This new facility will enable us to support even more our European and global customers across all end markets and to advance our leadership objectives in automotive and industrial, as well as our focus activities in communication infrastructure. Importantly, we are targeting to make this new fab a leader in sustainable semiconductor manufacturing. For example, it is designed to be 10-20 times less emissive in terms of greenhouse gases than similar projects in Europe and in the rest of the world. Of course, working with GF will allow us to go faster, lower the risk thresholds, and ultimately reinforce the European FDSOI ecosystem. To conclude, our Q2 financial results and plan for the full year 2022 are aligned with our ST's strategic focus on core business and targeted high growth areas.

We continue to leverage our early investments in smart mobility, power and energy management, and IoT and connectivity. We are building on the unique strength of our integrated device manufacturer models, complemented by partnerships with foundry and suppliers, customer relationships, and our established end market and application strategy. These initiatives will support the $20 billion+ revenue ambition we outlined at our Capital Markets Day. Thank you, and we are now ready to answer your questions.

Operator

The first question is from Aleksander Peterc from Société Générale. Please go ahead.

Aleksander Peterc
Analyst, Societe Generale

Yes, good morning, and thank you for taking my question. The first question would be really on your full year guidance upgrade and the very strong traction in the Q3 . We could hear supply constraints for the rest of the year, and although there may be some price hikes, those were already baked into the previous guidance, I suppose. Could you explain where this extra $1 billion revenue is coming from, in the year? Is it improved foundry capacity access or better internal efficiency, more internal capacity? Although your CapEx plans unchanged in H1 was pretty much in line or a little bit below expectations.

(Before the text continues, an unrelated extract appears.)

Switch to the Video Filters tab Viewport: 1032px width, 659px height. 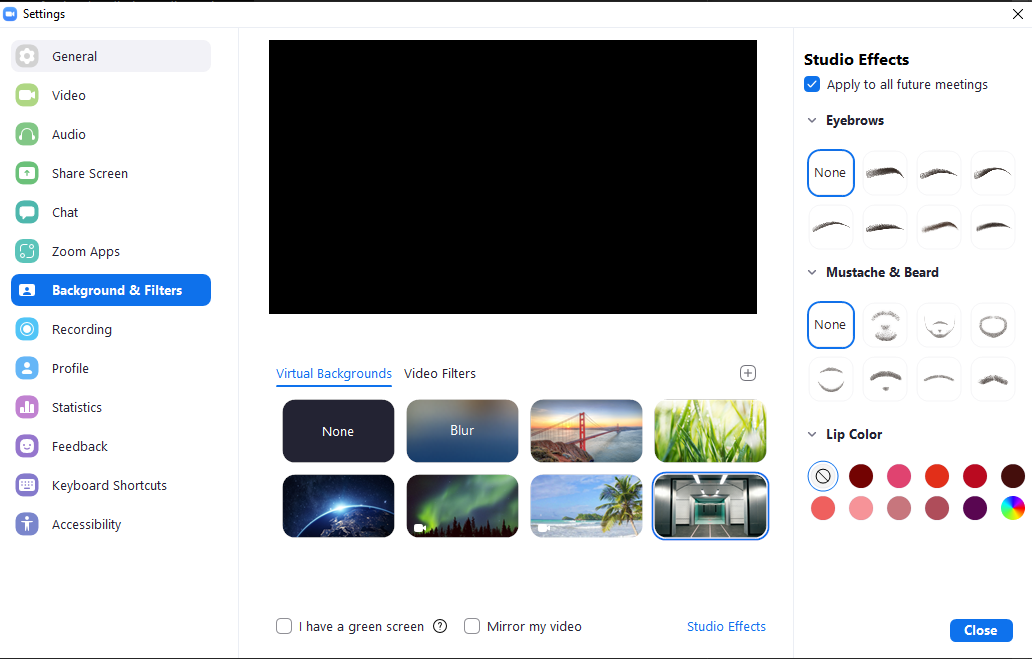pyautogui.click(x=439, y=373)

If you just explain what's driving this additional revenue for the year.

My quick follow-up would be on OpEx, which actually came in a little bit below expectations for the Q2 , so no sign of undue inflationary pressure there. How should we think about OpEx for the remainder of the year? Thanks a lot.

Jean-Marc Chery
President and CEO, STMicroelectronics

Thank you for your question. Lorenzo will answer on OpEx. About the H2 , let's say, improvement with our, let's say, indication for the year. Basically there is 2 cumulative effect. 1 effect, of course, is moving through the year, it is clear that we are able to secure our, let's say, supply chain, both the equipment arrival, setup, which were supposed to add capacity in our own manufacturing. Now, okay, we have better visibility. It was for us the opportunity to increase our manufacturing. As an example, okay, the production value of STMicroelectronics in Q3 will increase by 12.5%, versus Q2.

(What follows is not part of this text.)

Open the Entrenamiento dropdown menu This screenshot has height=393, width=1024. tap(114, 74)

This is the reason why, okay, we have this capability to increase our revenue target. We have better support from foundry, from foundry partner, I have to say. Well, the second effect is pricing and mix. Clearly, we have still a favorable environment and pricing and mix is also contributing to this $1 billion additional target revenue for the full year. Lorenzo, you answer on the OpEx?

Lorenzo Grandi
President and CFO, STMicroelectronics

Yes. Good morning to everybody. In terms of OpEx, what we model now for the current quarter for Q3 will be to have OpEx and net OpEx, so including also other income and expenses similar to the 1 that we had in the previous quarter in Q2. Now we are, let's say, in a range between $810 million and $815 million. Of course, we are benefiting also from the seasonality this quarter, because as you know, in Europe, there is vacation, and this is a benefit for our expenses as well as also for the exchange rate.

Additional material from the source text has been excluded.